To help address the upfront price gap between electric and internal combustion engine vehicles, Griffith said Workhorse is developing a new proprietary modular chassis design to be produced exclusively at the Union City plant. The design is expected to support flexible wheelbase configurations, advanced battery and axle technologies and next-generation software and power electronics.
Griffith said Workhorse plans to begin testing and validation later in 2026, with initial production expected in early 2027.
The company is also planning its first Class 5/6 cab chassis, which Griffith said will pair the modular chassis with a lightweight, lower-cost cab design intended for efficient upfitting. Testing and validation are expected to begin in 2026, with a planned start of production in early 2027.
Orders and Pricing Actions Support Demand Outlook
During the quarter, Workhorse announced two 100-unit purchase orders. Griffith said Purolator, a long-standing customer, completed its fourth order from the company with a purchase order for 100 new step vans. Workhorse also announced a 100-unit purchase order from Gateway Fleets through dealer Kingsburg Truck Center.
Griffith said Gateway’s lease-based model bundles the truck, charging infrastructure, fleet support and depot access, which can reduce upfront cost barriers for commercial delivery operators.
Workhorse also continued selling W56 step vans to independent service providers contracted with FedEx for last-mile package delivery. Griffith said the company now has 75 vehicles either deployed or on order for near-term delivery to ISPs operating in several states.
In response to an analyst question, Griffith said recent promotional pricing on the 210-kilowatt W56 step van was a factor in Gateway’s order. He said pricing reductions are likely to occur in steps as Workhorse lowers its cost structure, including through the planned modular chassis.
“I don’t think the Gateway order would have happened without that promotional pricing,” Griffith said.
Griffith also said higher fuel costs have increased inbound customer interest, though he said Workhorse had not yet received orders directly attributable to recent gas price changes.
Liquidity Strengthened After Quarter-End
Ginnan said Workhorse strengthened its liquidity position after the quarter ended. On April 1, the company drew $7.3 million under its customer order credit agreement, bringing total outstanding under that facility to $12.3 million.
In April, Workhorse also amended its credit agreement, increasing borrowing capacity under its cash flow agreement to $20 million and decreasing capacity under its customer order credit agreement to $30 million. The company then drew an additional $10 million under the cash flow credit agreement.
As of the filing date of the company’s Form 10-Q, Ginnan said Workhorse had $17.7 million available to borrow under the customer order credit agreement.

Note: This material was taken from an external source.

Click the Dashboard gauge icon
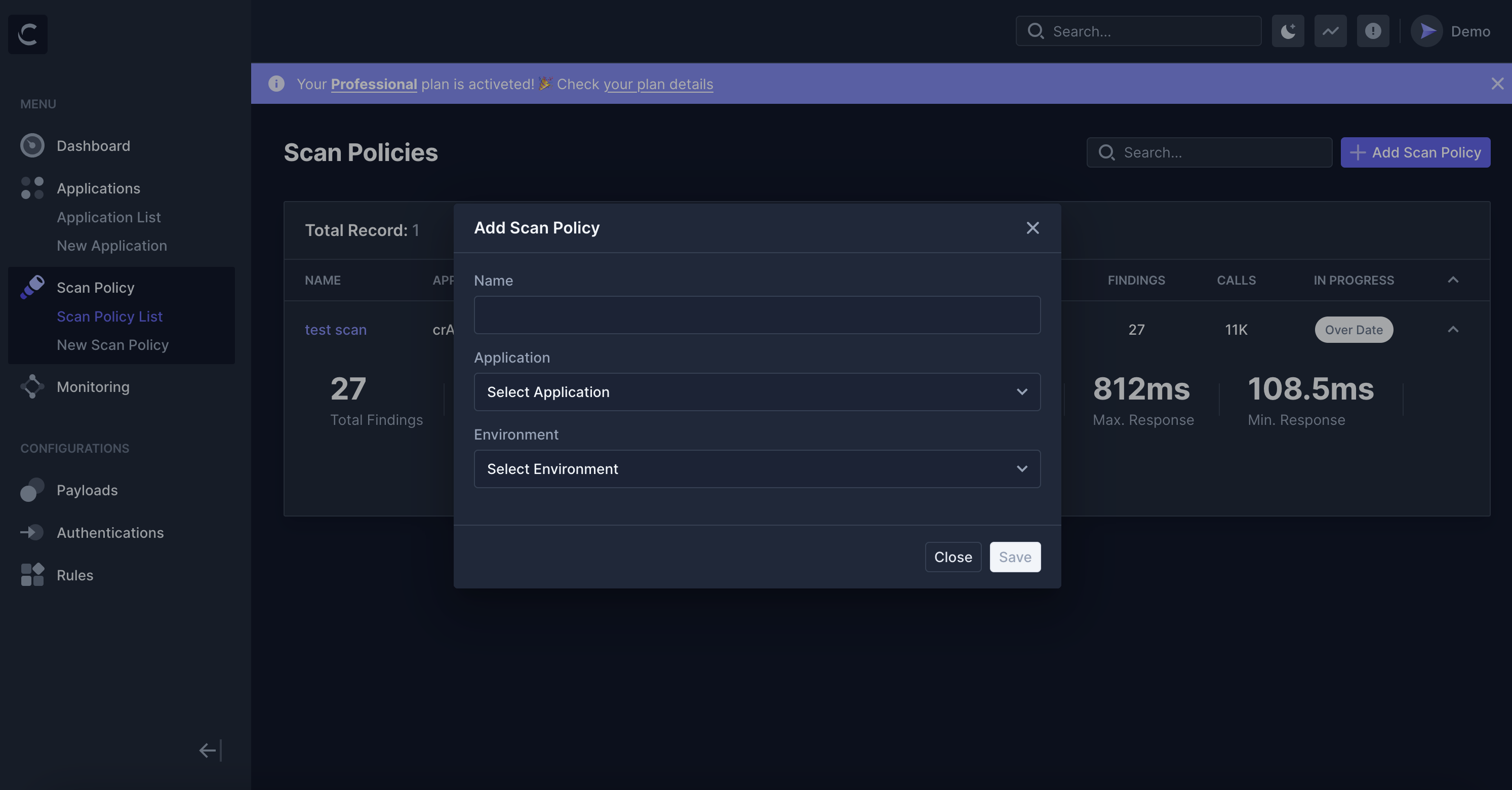Image resolution: width=1512 pixels, height=790 pixels. pos(32,145)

Workhorse also entered into a settlement agreement in April to resolve previously disclosed litigation with Coulomb Solutions, Inc. The settlement provides for dismissal of the matter in exchange for a $4.3 million payment, which Ginnan said the company expects to fund through borrowings under its customer order credit agreement.
The company did not provide specific financial guidance. However, Griffith said Workhorse expects deliveries to increase over the course of 2026 as production ramps at Union City and the company converts its order pipeline into revenue.
About Workhorse Group (NASDAQ:WKHS)
Workhorse Group Inc is a U.S.-based technology company specializing in the design and manufacture of electric vehicles and drone-integrated delivery solutions. Founded in 2007 and headquartered in Loveland, Ohio, Workhorse focuses on last-mile delivery, combining electric powertrain systems, advanced telematics and proprietary composite bodies to address the growing demand for sustainable logistics fleets.
The company’s core product lineup includes the N-GEN™ chassis, a modular electric vehicle platform available in Class 3–5 configurations, and the C-1000™ all-electric delivery van.